Reddit Scraping
As with many social media sites, public data on Reddit can be extremely valuable for marketing, analysis, research & even machine learning. However, it can be a little tedious to get this data - say to build an Excel Reddit database of comments for a niche you want to analyze.
While there are a lot of web scraping tools available, many of them are unofficial & often illegal Reddit web scrapers, which attempt (poorly) to scrape or crawl the public Reddit website and extract out the data into CSV files or into a database. These tools all violate the Reddit Terms of Service, and thus it’s illegal for third party scrapers to profit from this activity as lawsuits are already being filed.
Instead of relying on scraping screens, we will instead introduce a Reddit scraper that uses the official Reddit API instead of attempting to crawl and parse the Reddit website.
Reddit Data API
Reddit actually encourages you to build new apps and work with their data, so long as you do it with the Official Reddit API. Some common examples we’ll cover is scraping Reddit posts and Reddit comments using these API endpoints.
1. Create a Reddit App
Simply log in to Reddit with your account and view your Authorized API Applications where you can find the button on the bottom of the screen labeled “create another app…” Click this and you’ll be able to create a new app:
Be sure to select “Script for personal use” instead of “web app.”

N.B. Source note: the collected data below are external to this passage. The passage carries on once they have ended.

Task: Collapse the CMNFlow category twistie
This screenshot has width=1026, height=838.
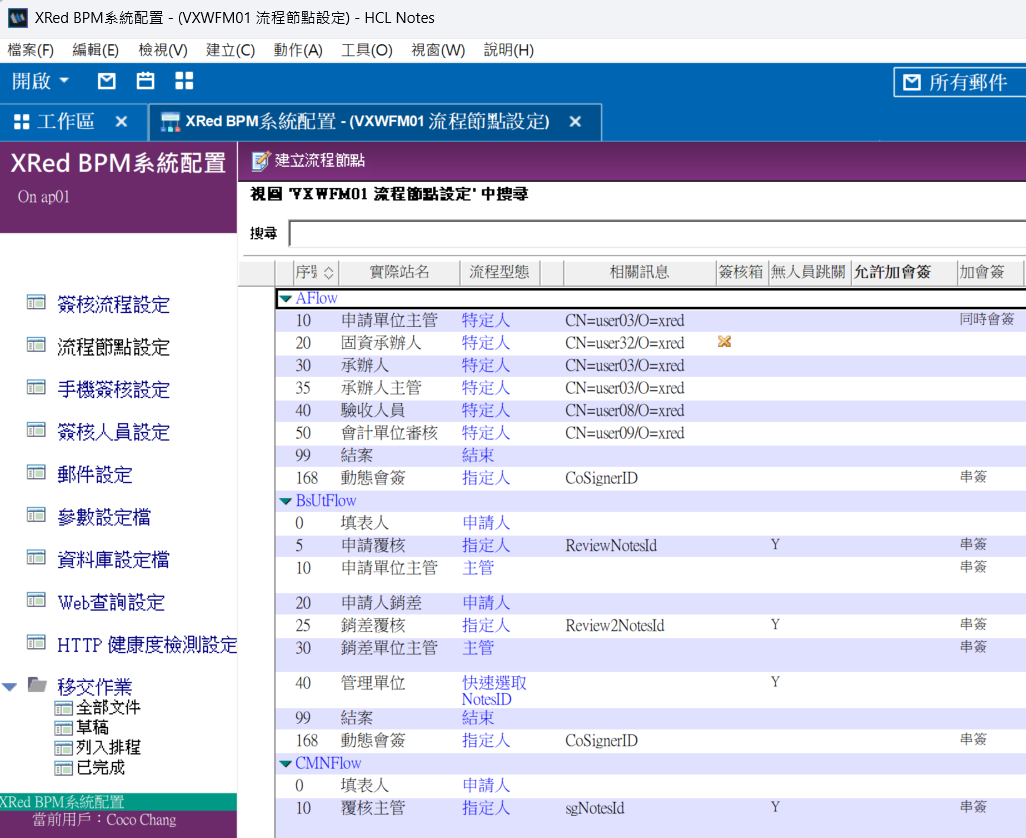Action: pyautogui.click(x=286, y=764)
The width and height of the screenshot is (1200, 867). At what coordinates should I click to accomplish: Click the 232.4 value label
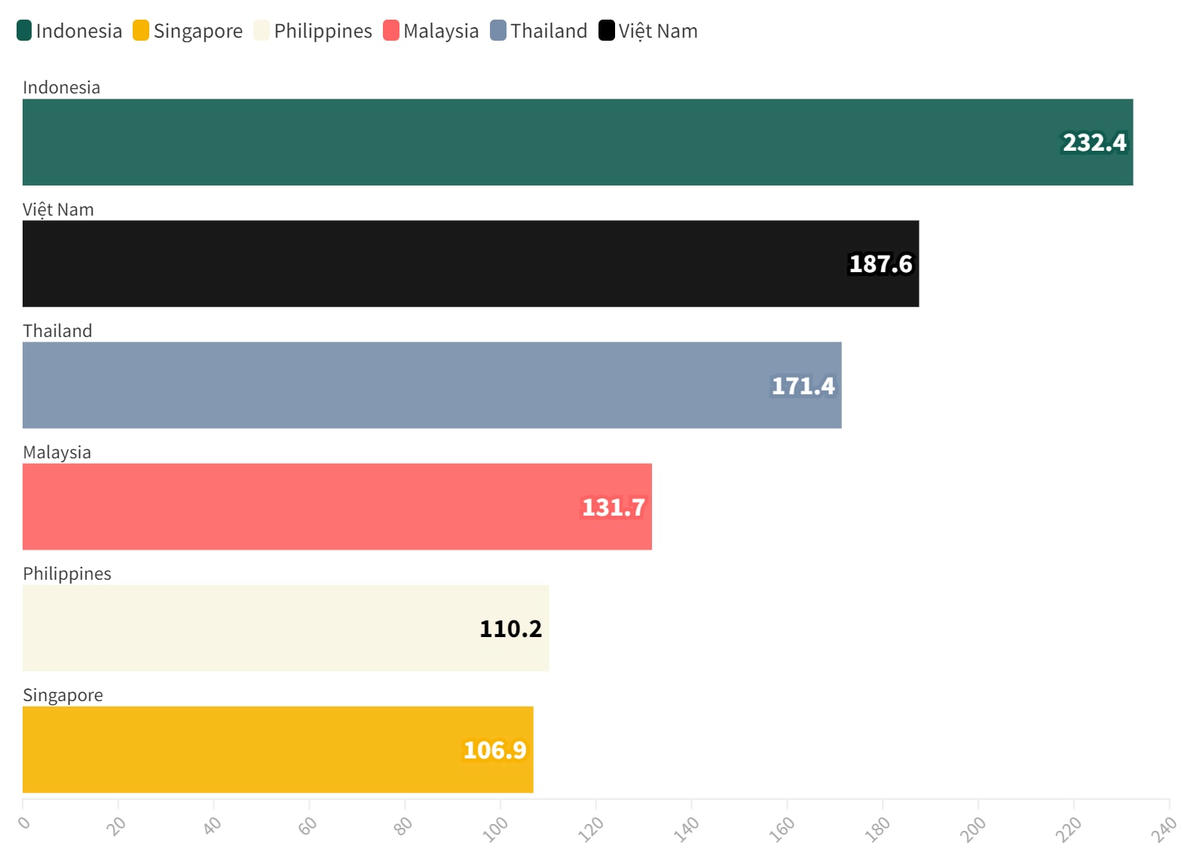point(1094,143)
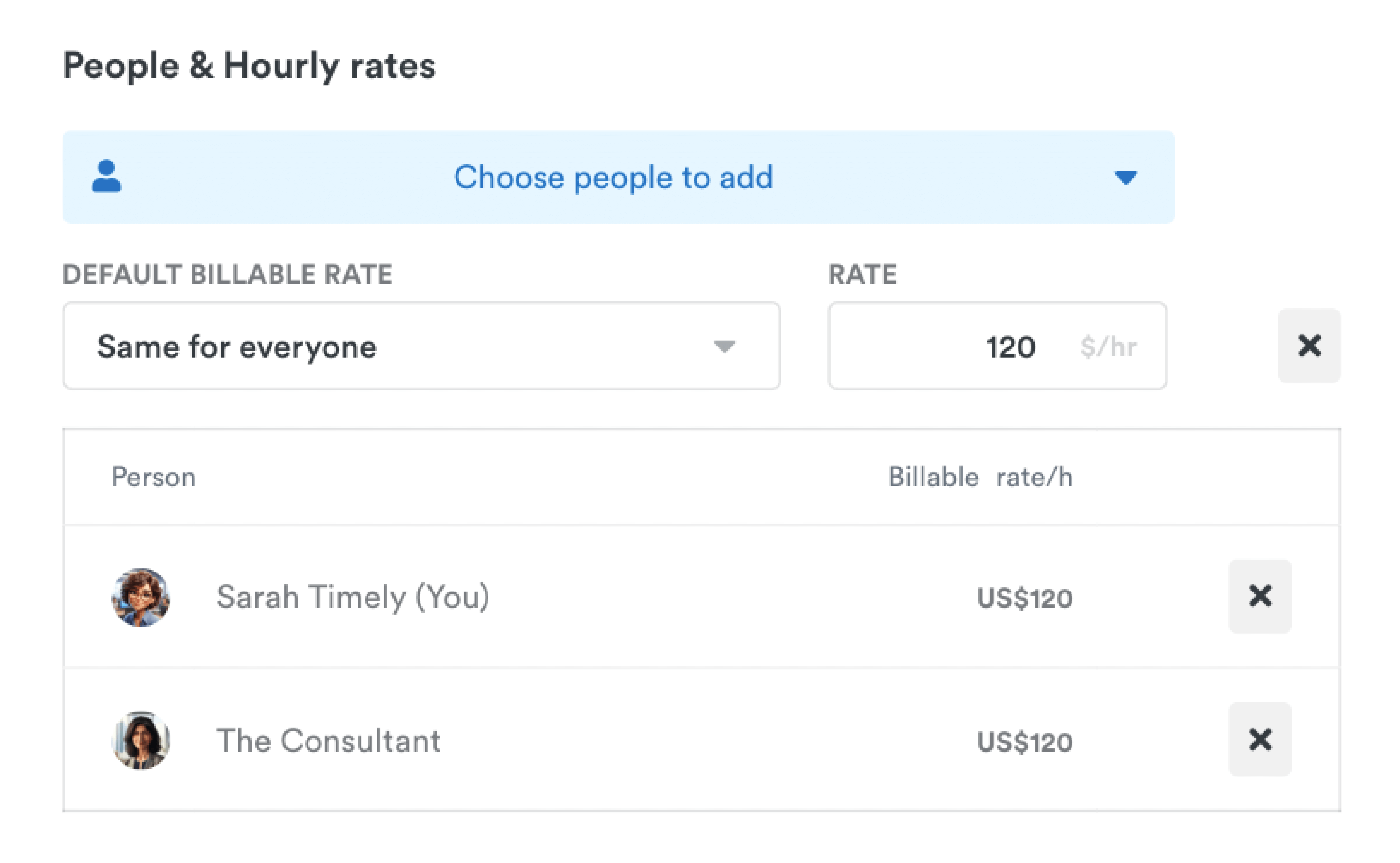
Task: Click the gray caret in the default billable rate box
Action: (x=724, y=346)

When prompted for a redirect URI, you can simply type in http://localhost:8080
as your local machine’s development address for now.
2. Get Your Client ID & Client Secret
Once the app is created, you’ll see it under your list of apps. Your Client ID is the string provided here (highlighted in this screenshot):
To see your secret, click the “edit” link and you’ll see it listed under “secret” - save this in a password manager and do not publicly share it with anyone!

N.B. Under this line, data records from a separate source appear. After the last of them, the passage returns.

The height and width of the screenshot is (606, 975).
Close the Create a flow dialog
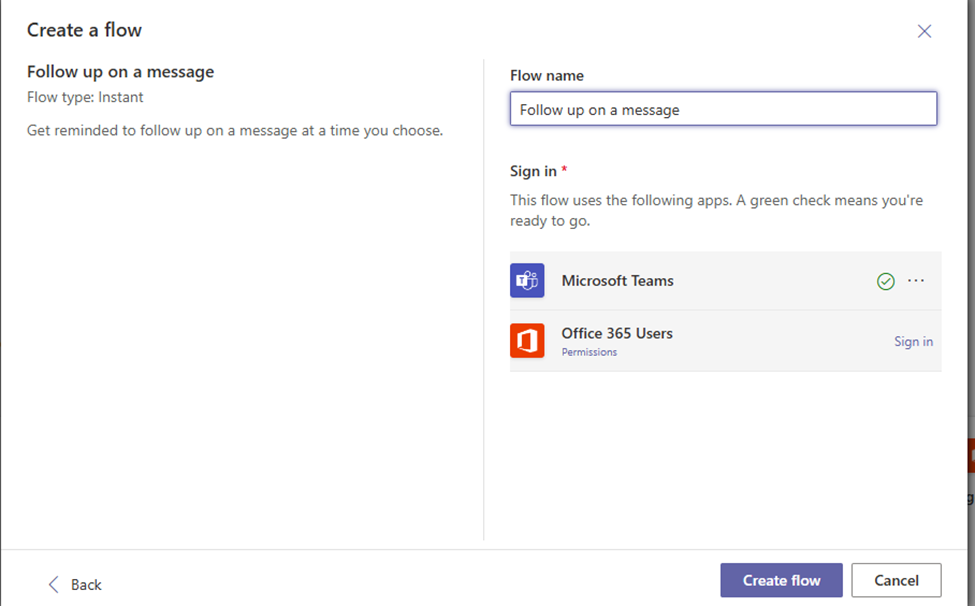point(924,31)
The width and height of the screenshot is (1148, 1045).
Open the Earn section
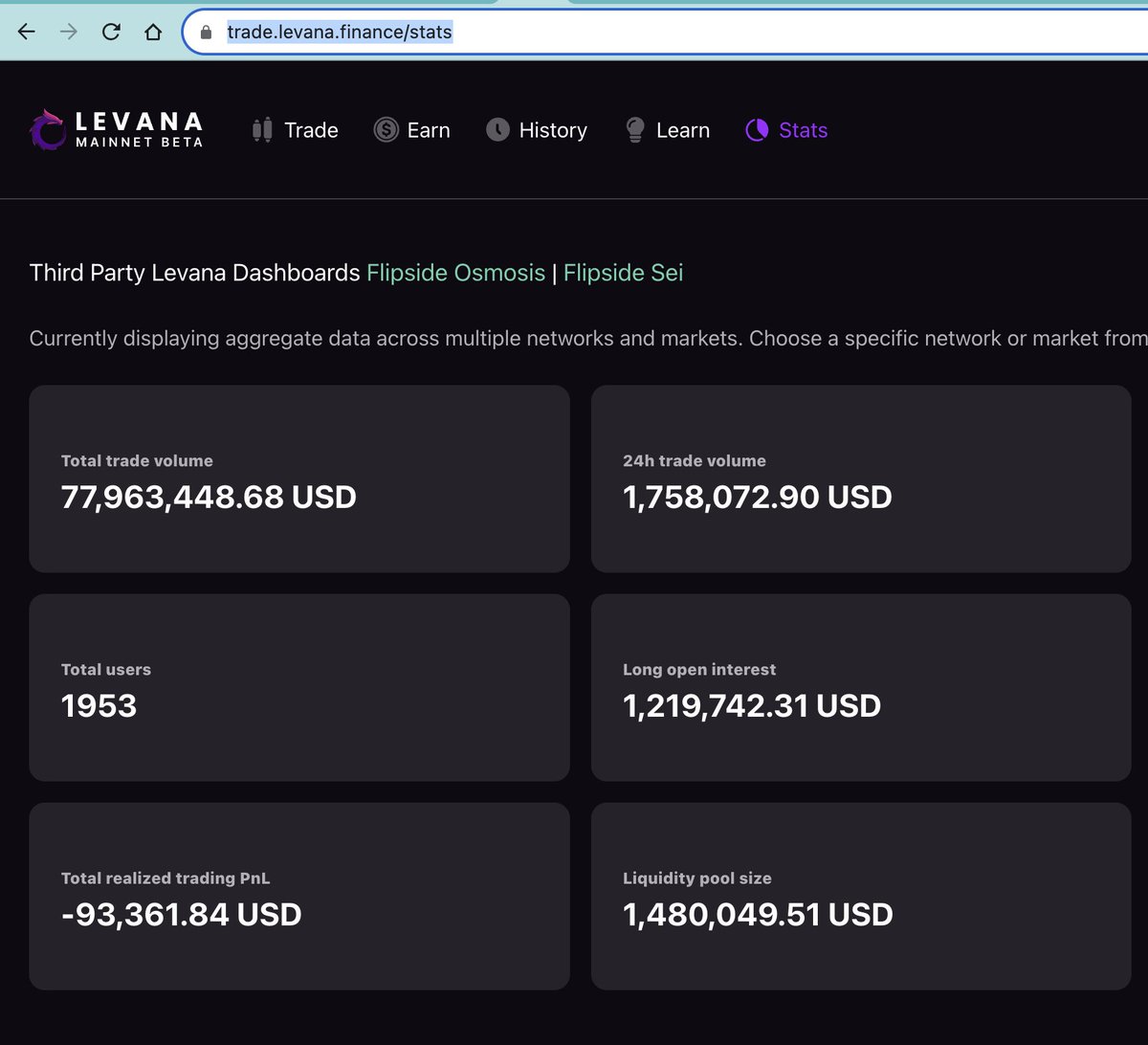428,129
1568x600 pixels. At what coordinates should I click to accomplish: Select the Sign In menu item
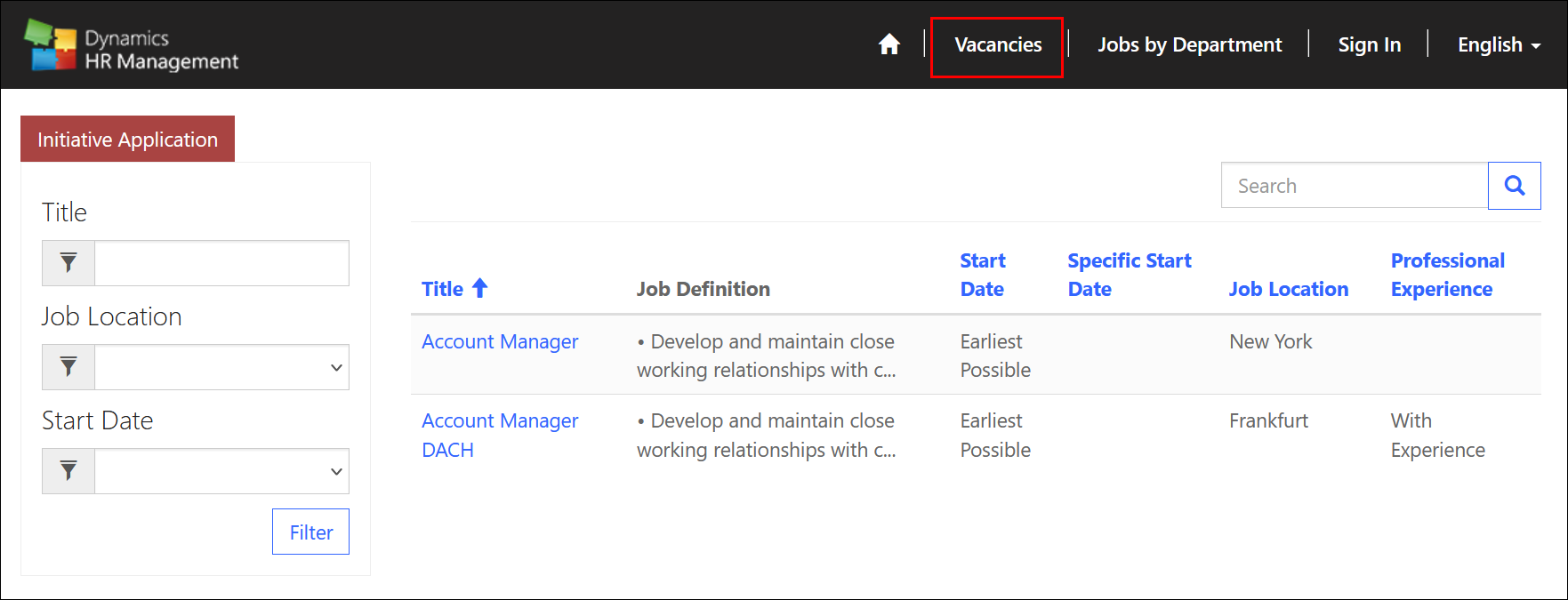(x=1369, y=44)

3. Generate an Access Token
Now with your client ID & secret, we’re ready to generate an access token you can use with the API endpoints. You will need to use the CURL command and substitute your values as indicated under $CLIENT_ID
and $CLIENT_SECRET
:
curl -X POST -u $CLIENT_ID:$CLIENT_SECRET "https://www.reddit.com/api/v1/access_token?grant_type=https://oauth.reddit.com/grants/installed_client&device_id=00000000000000000000"

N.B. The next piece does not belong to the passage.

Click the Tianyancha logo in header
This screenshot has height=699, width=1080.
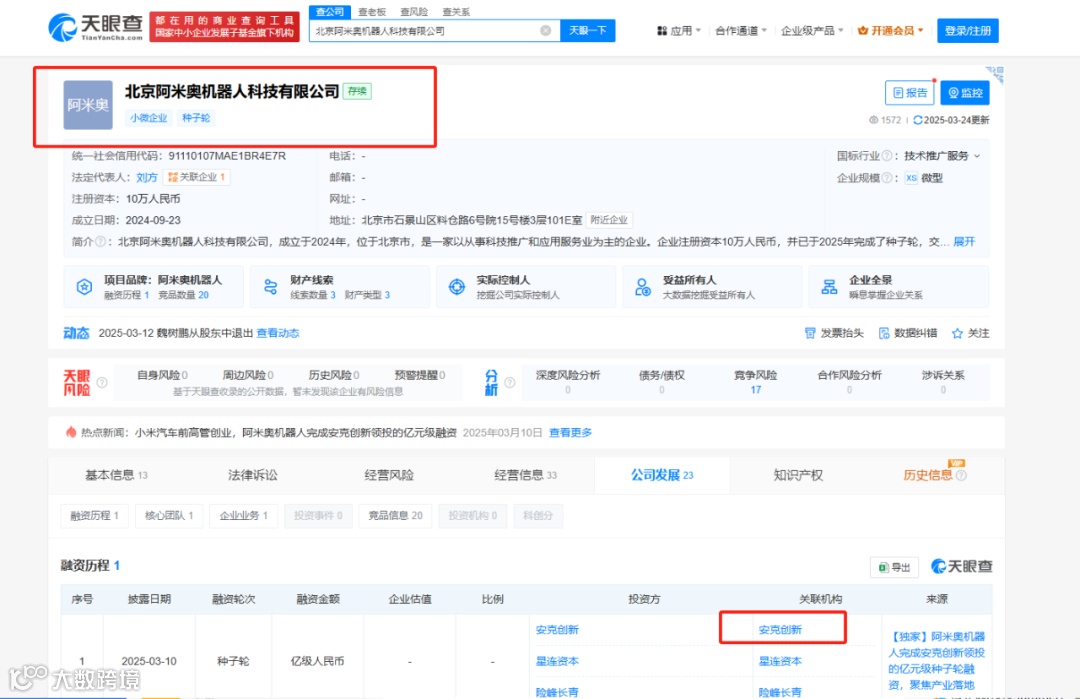(x=95, y=28)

You’ll then get back your access token in the response - save this somewhere to use for other endpoints.
As an alternative to this, you can also use a Python Wrapper like PRAW to handle authentication via its Python API. You will however then be tied to using PRAW for all interactions with the Reddit API, but it allows you to do more than scrape data, as you can write back to Reddit using the submission object as in the posting to Reddit docs.
Scrape Reddit Endpoints for Data
If you’d rather work with the raw Reddit API, we’ll briefly show how to get information like Reddit post titles or specific post comments.
For scraping Reddit posts, you can see the Subreddit Posts Endpoint, which will query the Official Subreddit Posts Endpoint on your behalf and parse out the data into downloadable CSV files. This will contain a list of recent posts and you can see the other options available for sorting and filtering the posts in the response.
Once you have a post that’s interesting (or a list of them), you can scrape their comments using the Subreddit Post Comments Endpoint, which will query the Official Subreddit Post Comments Endpoint on your behalf and parse out the response. You’ll need to pay attention to the pagination instructions though, as they require using a MoreComments object in the official Reddit API.